Your assignment:
The expected result is every line of the records, printed exactly.

** Opening Exercise material block **

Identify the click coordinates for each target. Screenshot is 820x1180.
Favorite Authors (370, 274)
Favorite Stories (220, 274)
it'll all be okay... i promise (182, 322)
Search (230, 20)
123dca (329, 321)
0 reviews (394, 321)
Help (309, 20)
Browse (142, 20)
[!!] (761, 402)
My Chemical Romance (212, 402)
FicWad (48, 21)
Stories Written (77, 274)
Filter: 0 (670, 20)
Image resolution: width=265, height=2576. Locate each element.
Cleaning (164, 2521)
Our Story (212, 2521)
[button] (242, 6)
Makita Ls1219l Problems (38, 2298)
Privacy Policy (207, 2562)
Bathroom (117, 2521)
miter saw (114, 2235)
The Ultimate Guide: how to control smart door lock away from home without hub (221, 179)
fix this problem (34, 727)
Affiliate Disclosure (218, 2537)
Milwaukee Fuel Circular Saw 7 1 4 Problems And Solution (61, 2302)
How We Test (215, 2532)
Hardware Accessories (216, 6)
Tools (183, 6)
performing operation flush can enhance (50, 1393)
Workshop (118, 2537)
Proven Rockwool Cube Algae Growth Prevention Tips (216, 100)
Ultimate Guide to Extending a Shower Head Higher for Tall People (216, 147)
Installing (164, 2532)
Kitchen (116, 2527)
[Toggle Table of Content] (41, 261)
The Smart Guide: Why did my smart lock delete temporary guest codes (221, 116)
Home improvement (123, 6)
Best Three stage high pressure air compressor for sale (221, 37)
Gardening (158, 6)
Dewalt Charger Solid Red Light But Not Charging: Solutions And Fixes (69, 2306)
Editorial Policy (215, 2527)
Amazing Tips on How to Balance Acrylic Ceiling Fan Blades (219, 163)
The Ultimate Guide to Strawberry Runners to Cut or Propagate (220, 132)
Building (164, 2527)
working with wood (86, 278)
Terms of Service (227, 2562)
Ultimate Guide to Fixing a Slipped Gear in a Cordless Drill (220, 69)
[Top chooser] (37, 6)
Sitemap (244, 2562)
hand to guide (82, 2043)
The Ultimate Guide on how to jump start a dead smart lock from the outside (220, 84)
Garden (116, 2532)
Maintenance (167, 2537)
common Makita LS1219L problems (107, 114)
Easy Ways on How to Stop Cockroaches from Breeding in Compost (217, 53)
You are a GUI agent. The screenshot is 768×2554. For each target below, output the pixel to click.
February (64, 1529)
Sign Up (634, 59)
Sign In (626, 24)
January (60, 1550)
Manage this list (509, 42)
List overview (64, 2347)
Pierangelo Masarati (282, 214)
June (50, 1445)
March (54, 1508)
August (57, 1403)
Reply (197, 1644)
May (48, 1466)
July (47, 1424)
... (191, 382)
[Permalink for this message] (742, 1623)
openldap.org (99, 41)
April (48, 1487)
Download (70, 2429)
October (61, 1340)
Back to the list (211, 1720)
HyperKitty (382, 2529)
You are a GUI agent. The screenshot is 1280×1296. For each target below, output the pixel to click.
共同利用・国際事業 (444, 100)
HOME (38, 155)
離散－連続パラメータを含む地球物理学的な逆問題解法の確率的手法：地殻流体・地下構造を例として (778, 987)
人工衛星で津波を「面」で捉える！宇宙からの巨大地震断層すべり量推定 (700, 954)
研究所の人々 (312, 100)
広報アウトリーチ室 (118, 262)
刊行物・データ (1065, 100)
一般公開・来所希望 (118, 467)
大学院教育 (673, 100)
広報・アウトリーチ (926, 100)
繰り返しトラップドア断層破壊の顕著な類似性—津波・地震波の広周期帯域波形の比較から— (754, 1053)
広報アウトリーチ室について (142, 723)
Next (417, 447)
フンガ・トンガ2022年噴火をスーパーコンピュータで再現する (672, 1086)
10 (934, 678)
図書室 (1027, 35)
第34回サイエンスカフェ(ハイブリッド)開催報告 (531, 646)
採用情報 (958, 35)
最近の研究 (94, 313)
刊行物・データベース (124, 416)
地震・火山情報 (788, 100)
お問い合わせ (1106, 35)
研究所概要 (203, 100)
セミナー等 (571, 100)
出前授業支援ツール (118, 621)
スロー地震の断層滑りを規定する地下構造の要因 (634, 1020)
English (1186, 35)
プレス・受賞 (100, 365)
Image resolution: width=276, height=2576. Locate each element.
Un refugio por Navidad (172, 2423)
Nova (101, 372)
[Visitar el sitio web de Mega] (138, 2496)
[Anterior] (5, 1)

** Closing Exercise material block **

Answer space:
Identify the click coordinates for each target. Screenshot is 820x1180.
Favorite Authors (370, 274)
Favorite Stories (220, 274)
it'll all be okay... i promise (182, 322)
Search (230, 20)
123dca (329, 321)
0 reviews (394, 321)
Help (309, 20)
Browse (142, 20)
[!!] (761, 402)
My Chemical Romance (212, 402)
FicWad (48, 21)
Stories Written (77, 274)
Filter: 0 (670, 20)
Image resolution: width=265, height=2576. Locate each element.
Cleaning (164, 2521)
Our Story (212, 2521)
[button] (242, 6)
Makita Ls1219l Problems (38, 2298)
Privacy Policy (207, 2562)
Bathroom (117, 2521)
miter saw (114, 2235)
The Ultimate Guide: how to control smart door lock away from home without hub (221, 179)
fix this problem (34, 727)
Affiliate Disclosure (218, 2537)
Milwaukee Fuel Circular Saw 7 1 4 Problems And Solution (61, 2302)
How We Test (215, 2532)
Hardware Accessories (216, 6)
Tools (183, 6)
performing operation flush can enhance (50, 1393)
Workshop (118, 2537)
Proven Rockwool Cube Algae Growth Prevention Tips (216, 100)
Ultimate Guide to Extending a Shower Head Higher for Tall People (216, 147)
Installing (164, 2532)
Kitchen (116, 2527)
[Toggle Table of Content] (41, 261)
The Smart Guide: Why did my smart lock delete temporary guest codes (221, 116)
Home improvement (123, 6)
Best Three stage high pressure air compressor for sale (221, 37)
Gardening (158, 6)
Dewalt Charger Solid Red Light But Not Charging: Solutions And Fixes (69, 2306)
Editorial Policy (215, 2527)
Amazing Tips on How to Balance Acrylic Ceiling Fan Blades (219, 163)
The Ultimate Guide to Strawberry Runners to Cut or Propagate (220, 132)
Building (164, 2527)
working with wood (86, 278)
Terms of Service (227, 2562)
Ultimate Guide to Fixing a Slipped Gear in a Cordless Drill (220, 69)
[Top chooser] (37, 6)
Sitemap (244, 2562)
hand to guide (82, 2043)
The Ultimate Guide on how to jump start a dead smart lock from the outside (220, 84)
Garden (116, 2532)
Maintenance (167, 2537)
common Makita LS1219L problems (107, 114)
Easy Ways on How to Stop Cockroaches from Breeding in Compost (217, 53)
You are a GUI agent. The screenshot is 768×2554. For each target below, output the pixel to click.
February (64, 1529)
Sign Up (634, 59)
Sign In (626, 24)
January (60, 1550)
Manage this list (509, 42)
List overview (64, 2347)
Pierangelo Masarati (282, 214)
June (50, 1445)
March (54, 1508)
August (57, 1403)
Reply (197, 1644)
May (48, 1466)
July (47, 1424)
... (191, 382)
[Permalink for this message] (742, 1623)
openldap.org (99, 41)
April (48, 1487)
Download (70, 2429)
October (61, 1340)
Back to the list (211, 1720)
HyperKitty (382, 2529)
You are a GUI agent. The screenshot is 1280×1296. For each target below, output the pixel to click.
共同利用・国際事業 (444, 100)
HOME (38, 155)
離散－連続パラメータを含む地球物理学的な逆問題解法の確率的手法：地殻流体・地下構造を例として (778, 987)
人工衛星で津波を「面」で捉える！宇宙からの巨大地震断層すべり量推定 (700, 954)
研究所の人々 (312, 100)
広報アウトリーチ室 (118, 262)
刊行物・データ (1065, 100)
一般公開・来所希望 (118, 467)
大学院教育 (673, 100)
広報・アウトリーチ (926, 100)
繰り返しトラップドア断層破壊の顕著な類似性—津波・地震波の広周期帯域波形の比較から— (754, 1053)
広報アウトリーチ室について (142, 723)
Next (417, 447)
フンガ・トンガ2022年噴火をスーパーコンピュータで再現する (672, 1086)
10 (934, 678)
図書室 (1027, 35)
第34回サイエンスカフェ(ハイブリッド)開催報告 (531, 646)
採用情報 (958, 35)
最近の研究 (94, 313)
刊行物・データベース (124, 416)
地震・火山情報 (788, 100)
お問い合わせ (1106, 35)
研究所概要 (203, 100)
セミナー等 (571, 100)
出前授業支援ツール (118, 621)
スロー地震の断層滑りを規定する地下構造の要因 (634, 1020)
English (1186, 35)
プレス・受賞 (100, 365)
Image resolution: width=276, height=2576. Locate each element.
Un refugio por Navidad (172, 2423)
Nova (101, 372)
[Visitar el sitio web de Mega] (138, 2496)
[Anterior] (5, 1)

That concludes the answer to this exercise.